The Lockheed Martin innovation grants will help Cobb build on the district’s STEM foundation, which includes 23 Cobb STEM, 12 AdvancED STEM, six Georgia STEM, and two Georgia STEAM certified schools.
For three years, educators from around the state have flocked to Cobb’s annual STEMapalooza to learn how Cobb does STEM. Now, with the help of a $50,000 Lockheed Martin innovation grant, Cobb will once again give educators access to a learning conference dedicated to STEM. The 2019 STEMapalooza, which is scheduled for June, will give more than 500 educators access to more than 250 STEM learning sessions taught by experts inside and outside of Cobb.

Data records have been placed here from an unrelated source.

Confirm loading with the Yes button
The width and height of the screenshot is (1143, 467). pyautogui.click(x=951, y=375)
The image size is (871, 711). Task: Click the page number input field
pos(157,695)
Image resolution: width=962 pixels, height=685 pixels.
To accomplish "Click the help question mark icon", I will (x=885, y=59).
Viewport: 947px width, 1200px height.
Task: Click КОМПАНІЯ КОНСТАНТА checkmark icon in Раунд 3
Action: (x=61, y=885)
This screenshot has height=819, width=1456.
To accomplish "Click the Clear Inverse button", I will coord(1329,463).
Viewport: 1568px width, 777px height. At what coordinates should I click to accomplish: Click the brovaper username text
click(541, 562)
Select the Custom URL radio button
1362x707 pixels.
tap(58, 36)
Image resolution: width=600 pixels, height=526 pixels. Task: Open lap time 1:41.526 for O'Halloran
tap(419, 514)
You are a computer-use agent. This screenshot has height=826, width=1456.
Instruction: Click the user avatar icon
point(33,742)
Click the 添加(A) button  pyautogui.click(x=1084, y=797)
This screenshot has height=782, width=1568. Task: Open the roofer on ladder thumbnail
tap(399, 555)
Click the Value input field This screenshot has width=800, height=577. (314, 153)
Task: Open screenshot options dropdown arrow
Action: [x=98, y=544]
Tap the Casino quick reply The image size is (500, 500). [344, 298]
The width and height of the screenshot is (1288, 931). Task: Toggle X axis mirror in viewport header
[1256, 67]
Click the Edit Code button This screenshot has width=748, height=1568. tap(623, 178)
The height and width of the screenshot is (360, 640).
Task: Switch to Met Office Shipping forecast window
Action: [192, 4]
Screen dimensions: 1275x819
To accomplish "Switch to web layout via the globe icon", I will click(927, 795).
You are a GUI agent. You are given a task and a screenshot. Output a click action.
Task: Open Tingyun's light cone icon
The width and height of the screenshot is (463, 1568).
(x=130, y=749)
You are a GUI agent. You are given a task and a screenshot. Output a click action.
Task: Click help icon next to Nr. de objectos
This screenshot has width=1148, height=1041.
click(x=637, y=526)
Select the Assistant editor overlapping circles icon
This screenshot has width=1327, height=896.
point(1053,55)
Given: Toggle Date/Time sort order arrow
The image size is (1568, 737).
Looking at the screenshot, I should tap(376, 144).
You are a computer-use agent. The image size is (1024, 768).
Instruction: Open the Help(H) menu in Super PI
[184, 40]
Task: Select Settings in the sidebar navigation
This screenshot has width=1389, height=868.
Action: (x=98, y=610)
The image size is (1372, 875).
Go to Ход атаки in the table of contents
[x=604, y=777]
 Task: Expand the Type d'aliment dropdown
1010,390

In addition to a grant for Cobb’s STEM conference, Lockheed Martin also awarded Cobb a $40,000 grant to support Cobb Robotics. The grant will provide for new equipment, training, software and other resources necessary to integrate robotics into schools. Plus, Cobb will provide STEM mini-grants for teachers throughout the district so teachers can purchase needed robotics equipment for their classrooms. This allows individual educators to integrate robotics into daily instruction. These mini-grants will range from $250 to $500.
The Lockheed funds will also help establish STEM Gems Clubs across the county. The STEM Gems clubs introduce young girls to female role models in STEM, including role models in the robotics field.
The next generation of robotics engineers may be sitting in a Cobb classroom. Because of grants like the ones from Lockheed Martin, those future engineers may look back and credit a Cobb robotics club or a STEM Gems Club for their success—opportunities that wouldn’t exist without community support.